Der Staat bedarf nicht nur des wissenschaftlich gebildeten, er braucht besonders den volksnahen, charaktervollen und von hohem Berufsethos erfüllten Lehrer.

Die Lehrer- und Lehrerinnenbildungsanstalten bieten die Gewähr, daß alle jene Voraussetzungen entwickelt werden, die das Volk und der Staat gerne an den Lehrern erfüllt sähen. Um diesen Aufgaben noch besser gerecht werden zu können, wäre es vorteilhaft, die Studienzeit wenigstens um ein Jahr zu verlängern und die Zöglinge zumindest eine kurze Zeit in Internaten zusammenzufassen.

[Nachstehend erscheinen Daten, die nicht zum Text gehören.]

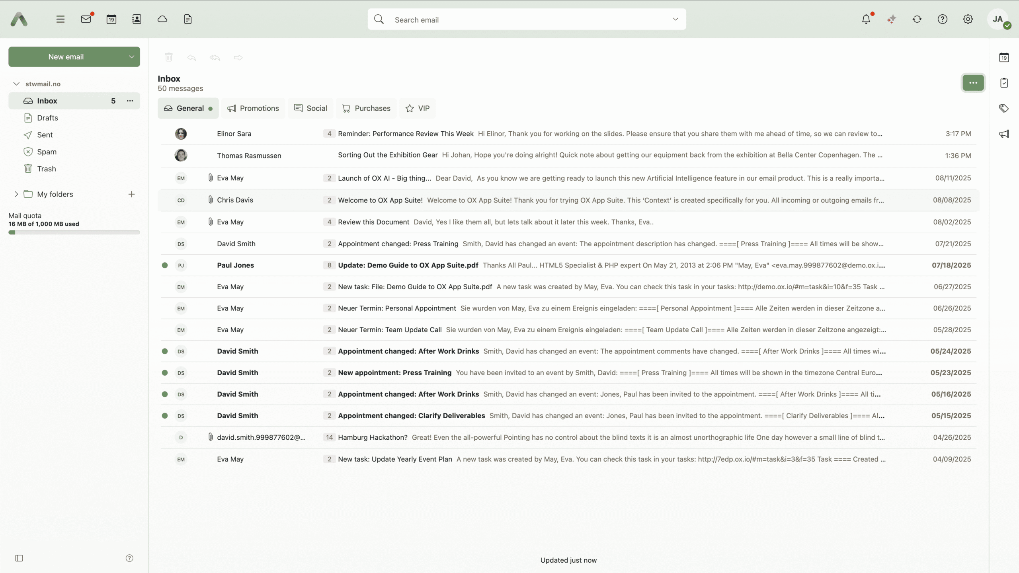Open the Address Book contacts icon
Viewport: 1019px width, 573px height.
[x=137, y=19]
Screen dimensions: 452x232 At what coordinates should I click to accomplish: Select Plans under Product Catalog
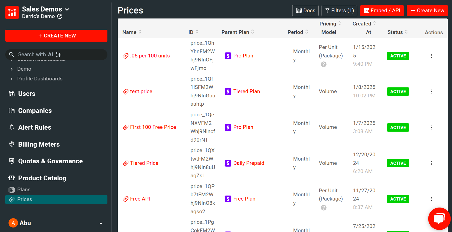point(24,190)
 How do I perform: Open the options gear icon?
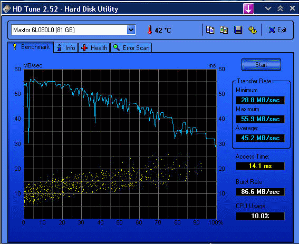252,30
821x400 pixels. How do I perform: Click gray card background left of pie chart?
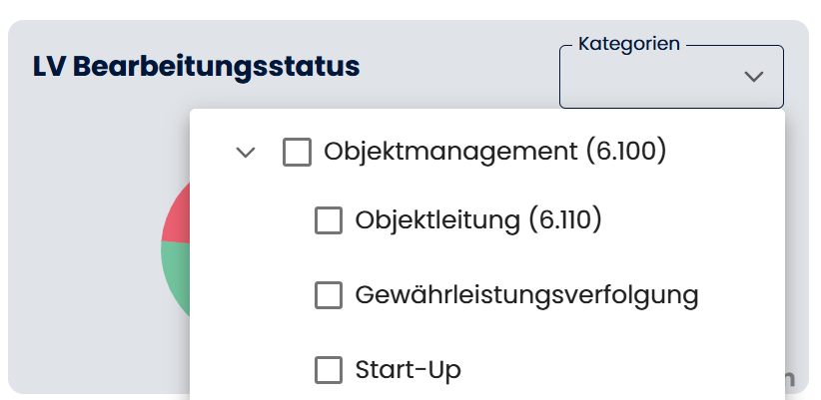click(80, 249)
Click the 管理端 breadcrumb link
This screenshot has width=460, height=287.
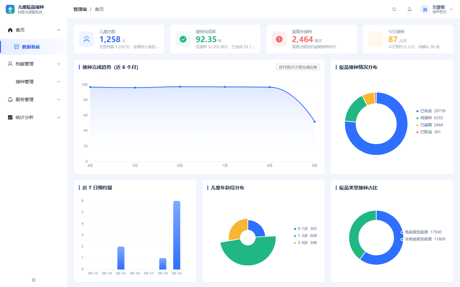pos(80,9)
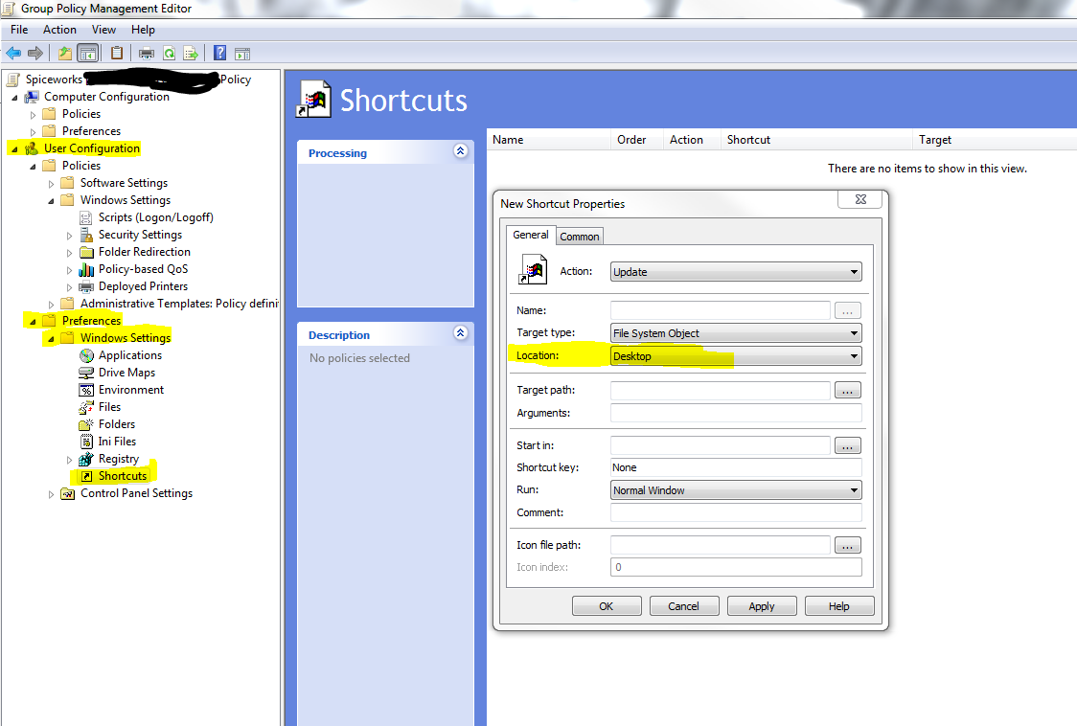
Task: Click the Print toolbar icon
Action: (146, 55)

Dies könnte der Ausbildung einer ernsten Berufsauffassung wirklich förderlich sein. Man spricht in den Schulen heute viel von „pädagogischer Atmosphäre". Die Bildungsanstalten für Lehrer und Lehrerinnen gewinnen diese Atmosphäre durch das Ziel des gemeinsamen Berufswunsches ihrer Besucher. Es gibt nicht mehr viele Schulen mit solch fruchtbarer geistiger Geschlossenheit; man zerstöre sie nicht, sondern verbessere sie, wobei die Verbesserung nicht nur in einer Vertiefung der wissenschaftlichen Bildung auf gefaßt werden sollte.